Estando já no interior de uma sala, prossegue a denúncia — que teria sido preparada e guarnecida para o alegado crime —, o major dirigiu-se à senhora de bata branca que estava incumbida de administrar a morte, perguntando-lhe: “A minha família está lá fora e sabe que estás aqui?”.

Sem lhe responder, Lussati descreve que a senhora se limitou a administrar a substância e fugiu. Os guardas da clínica, segundo Pedro Lussati, “ficaram desorientados, falaram com os seus mandantes, via rádio, e logo a seguir abandonaram o local. E, em seguida, voltaram a levá-lo novamente para o cárcere privado”.

Salvo pela empatia e solidariedade

“Kota, fizeste o quê então?”, “A ordem que nos deram é para te matar, mas você parece boa pessoa…”, “vamos te ajudar”, foram algumas frases que o major das FAA conseguiu reter dos guardas do cárcere privado, que, ao fim de alguns dias, acabaram por mostrar alguma empatia e solidariedade perante a sua dor.

“Os jovens guardas, com ares de meliantes assassinos, informaram ao denunciante que publicaram as suas imagens nas redes sociais, informando ao público que corria perigo de vida. De facto, as imagens difundidas pelas redes sociais chegaram aos familiares do denunciante, que passaram a procurar a vítima nas instituições penitenciárias e nas instalações oficiais da Polícia Criminal. Sem sucesso, pois alegavam que não o conheciam, não tinham dele nenhum registo!”, lê-se na denúncia.

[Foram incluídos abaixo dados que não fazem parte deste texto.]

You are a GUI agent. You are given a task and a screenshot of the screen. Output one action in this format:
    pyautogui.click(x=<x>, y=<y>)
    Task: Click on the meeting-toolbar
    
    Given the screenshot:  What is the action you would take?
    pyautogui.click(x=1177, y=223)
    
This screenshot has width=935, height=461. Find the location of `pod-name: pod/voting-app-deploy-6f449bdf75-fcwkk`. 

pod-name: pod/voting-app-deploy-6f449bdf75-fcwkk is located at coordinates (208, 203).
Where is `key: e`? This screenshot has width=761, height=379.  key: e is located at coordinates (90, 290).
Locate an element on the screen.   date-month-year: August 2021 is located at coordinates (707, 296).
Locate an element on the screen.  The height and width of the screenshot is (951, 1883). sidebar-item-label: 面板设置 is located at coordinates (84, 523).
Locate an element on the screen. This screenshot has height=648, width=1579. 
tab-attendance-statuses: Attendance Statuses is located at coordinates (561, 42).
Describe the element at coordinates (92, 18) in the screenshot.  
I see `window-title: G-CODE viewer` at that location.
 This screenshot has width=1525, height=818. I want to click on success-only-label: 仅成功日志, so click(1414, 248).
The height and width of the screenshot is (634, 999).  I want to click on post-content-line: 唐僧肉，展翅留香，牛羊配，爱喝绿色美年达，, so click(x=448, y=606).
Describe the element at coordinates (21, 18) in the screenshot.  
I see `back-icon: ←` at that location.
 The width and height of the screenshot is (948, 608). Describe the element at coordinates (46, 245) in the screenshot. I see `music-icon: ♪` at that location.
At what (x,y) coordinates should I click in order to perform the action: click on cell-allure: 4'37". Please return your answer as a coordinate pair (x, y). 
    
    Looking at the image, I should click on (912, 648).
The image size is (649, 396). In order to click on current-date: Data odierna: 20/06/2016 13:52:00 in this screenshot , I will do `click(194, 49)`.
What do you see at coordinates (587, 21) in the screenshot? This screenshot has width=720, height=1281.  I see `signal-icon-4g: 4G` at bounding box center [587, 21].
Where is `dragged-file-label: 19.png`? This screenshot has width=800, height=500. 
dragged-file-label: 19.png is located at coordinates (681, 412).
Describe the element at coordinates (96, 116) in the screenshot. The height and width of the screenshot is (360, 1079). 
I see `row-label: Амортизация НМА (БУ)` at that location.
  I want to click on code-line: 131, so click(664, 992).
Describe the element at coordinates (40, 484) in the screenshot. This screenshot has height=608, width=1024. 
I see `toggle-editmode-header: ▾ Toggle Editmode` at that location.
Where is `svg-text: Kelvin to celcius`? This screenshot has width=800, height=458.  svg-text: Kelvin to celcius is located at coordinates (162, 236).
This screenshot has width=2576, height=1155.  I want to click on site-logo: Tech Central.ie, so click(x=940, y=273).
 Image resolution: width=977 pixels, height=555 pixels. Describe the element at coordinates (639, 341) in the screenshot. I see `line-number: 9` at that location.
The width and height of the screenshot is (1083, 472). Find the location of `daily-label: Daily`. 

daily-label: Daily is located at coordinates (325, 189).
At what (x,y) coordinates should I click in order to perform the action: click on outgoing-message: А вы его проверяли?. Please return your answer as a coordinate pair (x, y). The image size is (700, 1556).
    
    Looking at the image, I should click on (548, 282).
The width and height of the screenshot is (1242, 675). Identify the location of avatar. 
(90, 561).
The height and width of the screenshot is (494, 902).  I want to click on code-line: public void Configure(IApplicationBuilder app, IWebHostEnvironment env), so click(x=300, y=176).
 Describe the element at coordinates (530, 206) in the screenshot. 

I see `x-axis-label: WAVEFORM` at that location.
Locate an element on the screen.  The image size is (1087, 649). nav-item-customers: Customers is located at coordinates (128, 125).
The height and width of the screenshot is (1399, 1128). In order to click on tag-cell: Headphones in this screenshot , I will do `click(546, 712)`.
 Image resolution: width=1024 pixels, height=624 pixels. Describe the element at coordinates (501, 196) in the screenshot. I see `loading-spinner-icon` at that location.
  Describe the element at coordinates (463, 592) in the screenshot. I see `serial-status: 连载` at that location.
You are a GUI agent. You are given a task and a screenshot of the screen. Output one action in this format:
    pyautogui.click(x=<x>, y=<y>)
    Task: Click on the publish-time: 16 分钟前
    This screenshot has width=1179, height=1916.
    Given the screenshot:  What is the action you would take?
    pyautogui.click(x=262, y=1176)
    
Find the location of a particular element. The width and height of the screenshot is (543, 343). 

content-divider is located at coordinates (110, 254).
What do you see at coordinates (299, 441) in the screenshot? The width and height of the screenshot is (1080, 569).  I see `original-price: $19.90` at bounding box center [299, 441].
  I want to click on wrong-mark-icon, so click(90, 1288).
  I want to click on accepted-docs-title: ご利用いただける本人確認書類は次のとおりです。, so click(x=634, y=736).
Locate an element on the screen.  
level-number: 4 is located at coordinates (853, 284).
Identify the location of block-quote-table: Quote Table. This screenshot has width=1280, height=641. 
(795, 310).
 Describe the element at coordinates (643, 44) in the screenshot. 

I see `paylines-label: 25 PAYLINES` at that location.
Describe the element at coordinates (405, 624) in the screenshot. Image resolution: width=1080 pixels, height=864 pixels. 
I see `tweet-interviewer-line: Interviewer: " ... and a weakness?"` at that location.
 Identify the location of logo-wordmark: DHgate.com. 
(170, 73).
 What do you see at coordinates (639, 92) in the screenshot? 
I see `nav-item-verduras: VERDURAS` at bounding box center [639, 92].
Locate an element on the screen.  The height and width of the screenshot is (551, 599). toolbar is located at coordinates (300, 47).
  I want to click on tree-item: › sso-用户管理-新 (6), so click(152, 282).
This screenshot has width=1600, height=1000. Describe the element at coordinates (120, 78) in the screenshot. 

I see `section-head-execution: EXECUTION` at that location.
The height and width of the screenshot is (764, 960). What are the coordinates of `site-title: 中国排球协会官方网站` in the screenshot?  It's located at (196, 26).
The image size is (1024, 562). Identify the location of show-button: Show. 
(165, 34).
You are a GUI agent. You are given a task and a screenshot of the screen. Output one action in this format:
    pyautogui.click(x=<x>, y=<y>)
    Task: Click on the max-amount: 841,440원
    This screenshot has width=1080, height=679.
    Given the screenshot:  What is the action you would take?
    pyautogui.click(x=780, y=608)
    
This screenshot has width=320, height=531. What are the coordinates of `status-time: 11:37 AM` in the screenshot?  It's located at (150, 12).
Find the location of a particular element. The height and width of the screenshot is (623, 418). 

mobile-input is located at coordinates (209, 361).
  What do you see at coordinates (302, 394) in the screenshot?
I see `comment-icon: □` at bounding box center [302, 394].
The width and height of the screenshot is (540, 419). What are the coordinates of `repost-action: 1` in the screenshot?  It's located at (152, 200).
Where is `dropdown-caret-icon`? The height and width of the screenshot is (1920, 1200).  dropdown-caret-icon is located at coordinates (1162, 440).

No documento enviado aos parlamentares, Pedro Lussati comenta que, dos episódios vividos no cárcere privado, se tornou notório e evidente que Fernando Garcia Miala, no exercício das suas competências, instrumentaliza criminosos e faz recurso a ‘esquadrões da morte’ para executar pessoas, em violação à Constituição e à lei.

“Também ficou claro, que o ministro FGM, auxiliar do titular do Poder Executivo, no exercício das suas competências, actua de forma arbitrária, à margem da lei, pelo que é imperativo que se assegure a fiscalização parlamentar da legalidade dos seus actos, nos termos da lei”.

Actuação do SINSE versus Constituição

O documento do major das FAA refere que o SINSE, sendo um órgão constitucional e uma unidade orçamental da Administração Pública — que, nos termos do artigo 2.º do seu estatuto orgânico, é dirigido “por um chefe de serviço equiparado a ministro para efeitos protocolares, remuneratórios, e de imunidades”, deve subordinar-se à Constituição e estar sujeito à fiscalização parlamentar, nos termos da lei.

“Recorrer ao sequestro, assaltos, tentativas de assassinato e à violência em cárcere privado, em nome do Estado e utilizando instituições do Estado, com o propósito de coagir alguém a proceder à disposição de seu património, a fim de obter para si ou para terceiros vantagem económica que não lhe é devida, incriminando depois o inocente, o ministro FGM viola a Constituição e indicia ter cometido os crimes de sequestro, roubo, extorsão, coacção grave, denúncia caluniosa, prevaricação e obstrução à justiça, previstos e puníveis nos termos do Código Penal Angolano”, lê-se na denúncia.

Lussati diz ser seu entendimento que a suposta conduta do general Miala fornece ao Parlamento indícios suficientes e necessários para determinar a eventual responsabilidade do Estado angolano nas acções praticadas pelo SINSE, de que resultaram violações graves dos direitos, liberdades e garantias contra si, assim como prejuízos para si e para terceiros a ele associados.

Em relação ao facto de lhe ter sido dito que o seu dinheiro ficou com o Presidente João Lourenço, o major considera tratar-se de alegações que indiciam ofensa ao direito ao bom nome, reputação e imagem do Presidente da República.